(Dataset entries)
--------------------------------

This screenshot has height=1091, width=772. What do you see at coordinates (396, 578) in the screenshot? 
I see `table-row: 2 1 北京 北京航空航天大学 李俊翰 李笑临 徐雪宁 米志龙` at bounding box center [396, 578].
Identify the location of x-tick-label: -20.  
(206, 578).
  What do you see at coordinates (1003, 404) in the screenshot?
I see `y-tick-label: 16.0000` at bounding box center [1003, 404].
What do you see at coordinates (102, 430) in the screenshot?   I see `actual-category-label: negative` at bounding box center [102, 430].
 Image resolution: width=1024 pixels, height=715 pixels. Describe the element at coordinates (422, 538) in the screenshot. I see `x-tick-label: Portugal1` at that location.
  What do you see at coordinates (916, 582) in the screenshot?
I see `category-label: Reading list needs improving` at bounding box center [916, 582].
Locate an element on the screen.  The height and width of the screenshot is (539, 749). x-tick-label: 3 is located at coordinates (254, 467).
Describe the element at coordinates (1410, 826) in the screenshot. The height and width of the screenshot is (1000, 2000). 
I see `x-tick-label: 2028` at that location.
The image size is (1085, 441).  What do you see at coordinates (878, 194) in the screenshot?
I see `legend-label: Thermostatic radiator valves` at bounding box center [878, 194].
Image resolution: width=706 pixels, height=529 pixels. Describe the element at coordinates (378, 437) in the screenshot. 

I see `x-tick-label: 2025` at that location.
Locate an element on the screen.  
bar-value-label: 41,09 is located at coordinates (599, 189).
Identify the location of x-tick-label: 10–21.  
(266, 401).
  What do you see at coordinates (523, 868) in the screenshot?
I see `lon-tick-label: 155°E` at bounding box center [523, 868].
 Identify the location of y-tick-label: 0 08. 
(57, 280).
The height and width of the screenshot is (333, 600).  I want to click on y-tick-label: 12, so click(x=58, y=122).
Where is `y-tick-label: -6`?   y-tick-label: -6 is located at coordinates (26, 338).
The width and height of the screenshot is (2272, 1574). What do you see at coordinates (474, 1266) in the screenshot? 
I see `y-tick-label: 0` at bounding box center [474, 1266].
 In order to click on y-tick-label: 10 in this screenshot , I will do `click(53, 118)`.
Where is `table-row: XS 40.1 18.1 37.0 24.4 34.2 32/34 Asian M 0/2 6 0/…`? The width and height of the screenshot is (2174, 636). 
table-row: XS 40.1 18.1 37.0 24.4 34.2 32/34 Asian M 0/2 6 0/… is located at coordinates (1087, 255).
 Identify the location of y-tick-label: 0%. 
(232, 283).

--------------------------------

Put the items above into a numbered list, dropping any blank lines.

- _ANSWER SPACE_
1. This screenshot has height=1091, width=772. What do you see at coordinates (396, 578) in the screenshot? 
2. I see `table-row: 2 1 北京 北京航空航天大学 李俊翰 李笑临 徐雪宁 米志龙` at bounding box center [396, 578].
3. Identify the location of x-tick-label: -20.  
4. (206, 578).
5.   What do you see at coordinates (1003, 404) in the screenshot?
6. I see `y-tick-label: 16.0000` at bounding box center [1003, 404].
7. What do you see at coordinates (102, 430) in the screenshot?   I see `actual-category-label: negative` at bounding box center [102, 430].
8.  Image resolution: width=1024 pixels, height=715 pixels. Describe the element at coordinates (422, 538) in the screenshot. I see `x-tick-label: Portugal1` at that location.
9.   What do you see at coordinates (916, 582) in the screenshot?
10. I see `category-label: Reading list needs improving` at bounding box center [916, 582].
11. Locate an element on the screen.  The height and width of the screenshot is (539, 749). x-tick-label: 3 is located at coordinates (254, 467).
12. Describe the element at coordinates (1410, 826) in the screenshot. The height and width of the screenshot is (1000, 2000). 
13. I see `x-tick-label: 2028` at that location.
14. The image size is (1085, 441).  What do you see at coordinates (878, 194) in the screenshot?
15. I see `legend-label: Thermostatic radiator valves` at bounding box center [878, 194].
16. Image resolution: width=706 pixels, height=529 pixels. Describe the element at coordinates (378, 437) in the screenshot. 
17. I see `x-tick-label: 2025` at that location.
18. Locate an element on the screen.  
19. bar-value-label: 41,09 is located at coordinates (599, 189).
20. Identify the location of x-tick-label: 10–21.  
21. (266, 401).
22.   What do you see at coordinates (523, 868) in the screenshot?
23. I see `lon-tick-label: 155°E` at bounding box center [523, 868].
24.  Identify the location of y-tick-label: 0 08. 
25. (57, 280).
26. The height and width of the screenshot is (333, 600).  I want to click on y-tick-label: 12, so click(x=58, y=122).
27. Where is `y-tick-label: -6`?   y-tick-label: -6 is located at coordinates (26, 338).
28. The width and height of the screenshot is (2272, 1574). What do you see at coordinates (474, 1266) in the screenshot? 
29. I see `y-tick-label: 0` at bounding box center [474, 1266].
30.  In order to click on y-tick-label: 10 in this screenshot , I will do `click(53, 118)`.
31. Where is `table-row: XS 40.1 18.1 37.0 24.4 34.2 32/34 Asian M 0/2 6 0/…`? The width and height of the screenshot is (2174, 636). 
32. table-row: XS 40.1 18.1 37.0 24.4 34.2 32/34 Asian M 0/2 6 0/… is located at coordinates (1087, 255).
33.  Identify the location of y-tick-label: 0%. 
34. (232, 283).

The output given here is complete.